Porter opened his report with some statistics on how much variable rates have saved Canadians on their mortgages since 1975. Those stats showed that over the past three decades, homeowners that chose a variable have saved money 84% of the time. Seems like a clear-cut case. But when you also take into consideration that banks now need to cut the discounts on those variable mortgages, in order to make up from money they’re losing with the low interest rate, the margin between variable and fixed grows even smaller, muddying the lines and making the choice not nearly as clear. Porter also says in his report that he predicts the Bank of Canada rate to go up by 4% over the next 4 years and if that happens, homeowners that are now holding a variable rate mortgage will be the ones to suffer the most from it.
Porter’s sentiments were reiterated by one of his BMO colleagues out in Vancouver. Jennifer Muench, vice president of personal banking in the city, also says that fixed rates will be much easier for homeowners to work with, and that it will save them money in the end. “When you go from variable to fixed,” she says, “what it really does is give you peace of mind. If you are in a situation where you have high costs for your mortgage payments, knowing exactly what your payments will be over a 5 or 10-year period is huge.”
Yes, the debate is clearly still on between variable and fixed, but nothing has changed really in the past 18 months.
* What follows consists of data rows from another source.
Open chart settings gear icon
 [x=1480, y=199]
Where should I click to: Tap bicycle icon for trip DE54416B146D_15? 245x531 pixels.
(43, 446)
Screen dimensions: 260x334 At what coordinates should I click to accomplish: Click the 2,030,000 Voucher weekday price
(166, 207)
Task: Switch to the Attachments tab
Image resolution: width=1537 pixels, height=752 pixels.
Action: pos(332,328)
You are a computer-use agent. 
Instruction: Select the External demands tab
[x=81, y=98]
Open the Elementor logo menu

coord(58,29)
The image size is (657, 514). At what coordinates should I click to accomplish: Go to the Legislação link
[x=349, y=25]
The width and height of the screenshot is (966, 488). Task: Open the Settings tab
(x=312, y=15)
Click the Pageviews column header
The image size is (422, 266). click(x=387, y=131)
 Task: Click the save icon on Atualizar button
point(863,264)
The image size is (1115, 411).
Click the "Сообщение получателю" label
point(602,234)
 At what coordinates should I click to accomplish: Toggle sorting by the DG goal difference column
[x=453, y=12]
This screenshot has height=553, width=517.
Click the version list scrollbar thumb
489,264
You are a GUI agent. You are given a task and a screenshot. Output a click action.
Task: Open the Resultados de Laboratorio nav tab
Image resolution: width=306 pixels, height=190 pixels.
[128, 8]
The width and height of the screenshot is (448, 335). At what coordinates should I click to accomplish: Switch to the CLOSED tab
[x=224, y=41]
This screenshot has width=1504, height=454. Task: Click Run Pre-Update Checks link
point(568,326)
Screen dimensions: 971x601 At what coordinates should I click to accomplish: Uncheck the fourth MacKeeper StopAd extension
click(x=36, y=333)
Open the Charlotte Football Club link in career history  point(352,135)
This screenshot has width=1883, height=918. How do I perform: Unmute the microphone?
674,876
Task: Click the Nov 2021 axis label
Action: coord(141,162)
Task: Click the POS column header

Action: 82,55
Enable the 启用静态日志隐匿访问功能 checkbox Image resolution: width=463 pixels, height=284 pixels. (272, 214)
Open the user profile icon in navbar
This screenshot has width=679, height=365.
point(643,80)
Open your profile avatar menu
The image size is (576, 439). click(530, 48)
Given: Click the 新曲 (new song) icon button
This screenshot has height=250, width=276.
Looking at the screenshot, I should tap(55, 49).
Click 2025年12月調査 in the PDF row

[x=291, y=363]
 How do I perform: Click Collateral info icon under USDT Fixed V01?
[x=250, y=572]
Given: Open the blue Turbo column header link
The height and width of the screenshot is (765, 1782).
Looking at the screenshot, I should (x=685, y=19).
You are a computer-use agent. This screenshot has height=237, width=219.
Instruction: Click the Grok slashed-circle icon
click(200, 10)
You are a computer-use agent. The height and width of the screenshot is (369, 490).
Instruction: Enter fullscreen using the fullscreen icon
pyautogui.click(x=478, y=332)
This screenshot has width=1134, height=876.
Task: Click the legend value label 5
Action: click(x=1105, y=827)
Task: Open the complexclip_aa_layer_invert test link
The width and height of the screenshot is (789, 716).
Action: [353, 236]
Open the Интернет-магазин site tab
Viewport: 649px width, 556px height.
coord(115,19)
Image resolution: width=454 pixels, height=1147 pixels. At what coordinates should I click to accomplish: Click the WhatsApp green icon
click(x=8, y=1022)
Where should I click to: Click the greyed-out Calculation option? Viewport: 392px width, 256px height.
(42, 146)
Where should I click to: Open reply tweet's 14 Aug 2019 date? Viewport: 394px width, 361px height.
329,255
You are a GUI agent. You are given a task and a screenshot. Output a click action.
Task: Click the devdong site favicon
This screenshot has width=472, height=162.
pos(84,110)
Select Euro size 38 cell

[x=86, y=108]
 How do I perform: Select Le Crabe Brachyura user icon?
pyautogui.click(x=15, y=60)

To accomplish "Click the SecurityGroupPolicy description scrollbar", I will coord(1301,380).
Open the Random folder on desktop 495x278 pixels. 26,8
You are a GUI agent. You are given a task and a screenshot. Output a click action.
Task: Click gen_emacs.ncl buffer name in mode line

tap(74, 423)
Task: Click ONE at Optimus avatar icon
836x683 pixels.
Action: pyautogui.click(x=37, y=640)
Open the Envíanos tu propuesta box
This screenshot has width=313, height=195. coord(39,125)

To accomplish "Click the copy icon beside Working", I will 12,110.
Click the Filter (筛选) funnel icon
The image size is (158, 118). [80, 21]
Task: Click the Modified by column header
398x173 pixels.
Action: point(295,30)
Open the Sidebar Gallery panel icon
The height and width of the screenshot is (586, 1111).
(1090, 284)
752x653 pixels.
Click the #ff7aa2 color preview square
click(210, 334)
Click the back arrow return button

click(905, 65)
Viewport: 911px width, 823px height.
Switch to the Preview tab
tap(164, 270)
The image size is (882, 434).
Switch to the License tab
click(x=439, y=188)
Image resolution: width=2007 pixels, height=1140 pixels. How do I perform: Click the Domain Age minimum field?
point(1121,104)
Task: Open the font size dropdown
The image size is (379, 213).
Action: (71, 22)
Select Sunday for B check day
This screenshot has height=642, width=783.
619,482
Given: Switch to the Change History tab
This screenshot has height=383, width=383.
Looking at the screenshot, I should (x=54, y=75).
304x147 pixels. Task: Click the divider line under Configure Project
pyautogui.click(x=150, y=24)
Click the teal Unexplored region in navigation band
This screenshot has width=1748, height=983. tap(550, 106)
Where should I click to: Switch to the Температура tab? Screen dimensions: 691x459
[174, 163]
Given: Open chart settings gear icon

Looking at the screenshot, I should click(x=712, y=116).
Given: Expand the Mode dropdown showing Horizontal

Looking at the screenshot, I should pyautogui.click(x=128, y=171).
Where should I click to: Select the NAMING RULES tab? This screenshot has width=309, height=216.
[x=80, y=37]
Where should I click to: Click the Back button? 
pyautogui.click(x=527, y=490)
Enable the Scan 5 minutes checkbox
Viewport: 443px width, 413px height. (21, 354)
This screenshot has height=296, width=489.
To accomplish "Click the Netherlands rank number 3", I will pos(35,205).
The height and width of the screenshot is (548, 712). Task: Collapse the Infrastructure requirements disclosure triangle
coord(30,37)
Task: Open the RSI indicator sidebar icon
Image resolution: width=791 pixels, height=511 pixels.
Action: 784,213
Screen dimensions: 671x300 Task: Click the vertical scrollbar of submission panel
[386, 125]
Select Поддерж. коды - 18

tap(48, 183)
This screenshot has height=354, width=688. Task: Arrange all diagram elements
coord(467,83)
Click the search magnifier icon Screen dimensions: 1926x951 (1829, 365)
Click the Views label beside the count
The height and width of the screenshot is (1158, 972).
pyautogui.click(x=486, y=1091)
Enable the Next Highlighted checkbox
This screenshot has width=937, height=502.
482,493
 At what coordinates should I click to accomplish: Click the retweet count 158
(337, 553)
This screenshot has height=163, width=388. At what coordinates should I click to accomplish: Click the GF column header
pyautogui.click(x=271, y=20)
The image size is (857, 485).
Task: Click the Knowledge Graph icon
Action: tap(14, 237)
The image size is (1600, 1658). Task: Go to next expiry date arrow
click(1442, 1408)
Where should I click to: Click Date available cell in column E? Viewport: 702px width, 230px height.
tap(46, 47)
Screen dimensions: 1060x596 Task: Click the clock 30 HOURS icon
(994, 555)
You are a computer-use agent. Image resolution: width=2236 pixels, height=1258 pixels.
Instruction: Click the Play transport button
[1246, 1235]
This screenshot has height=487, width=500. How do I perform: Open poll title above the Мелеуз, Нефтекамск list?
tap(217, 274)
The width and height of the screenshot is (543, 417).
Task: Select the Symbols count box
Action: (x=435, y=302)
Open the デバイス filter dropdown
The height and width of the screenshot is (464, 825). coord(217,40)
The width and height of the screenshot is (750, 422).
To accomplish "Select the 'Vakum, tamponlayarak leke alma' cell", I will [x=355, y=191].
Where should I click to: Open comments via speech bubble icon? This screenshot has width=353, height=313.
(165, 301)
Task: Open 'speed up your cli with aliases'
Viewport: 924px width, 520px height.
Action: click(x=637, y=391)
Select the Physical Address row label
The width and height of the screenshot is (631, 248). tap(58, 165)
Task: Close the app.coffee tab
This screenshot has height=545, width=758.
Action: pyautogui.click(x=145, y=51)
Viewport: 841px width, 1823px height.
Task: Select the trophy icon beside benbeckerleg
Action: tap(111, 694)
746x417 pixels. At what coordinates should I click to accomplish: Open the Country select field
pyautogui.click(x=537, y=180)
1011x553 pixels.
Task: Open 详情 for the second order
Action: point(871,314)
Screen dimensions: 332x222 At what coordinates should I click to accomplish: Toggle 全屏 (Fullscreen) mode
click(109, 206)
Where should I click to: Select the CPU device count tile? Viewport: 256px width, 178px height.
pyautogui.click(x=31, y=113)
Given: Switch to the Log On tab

Banks are still slashing variable discounts, at least partially, and the interest rate still remains incredibly low – giving homeowners with a fixed rate a great deal they haven’t heard of in a long time, if ever. But, before you run out and switch your mortgage to a fixed rate, you must consider the source. BMO has come out with their hugely discounted fixed-rate mortgages for the second time in three months; and it might be a bit promotional that they’re now encouraging everyone to sign up for this kind of deal.
Truthfully, there’s only one person who can tell you what kind of deal is right for you, and that’s a mortgage broker. Wading through the waters of a fixed or variable rate is muddier than ever with interest rates so low. You need a professional that will be able to assess your own individual situation and guide you in the direction that’s right for you. A variable rate will not be right for everyone, but neither will a fixed. And you certainly shouldn’t be swayed just because someone is trying to market their own offers.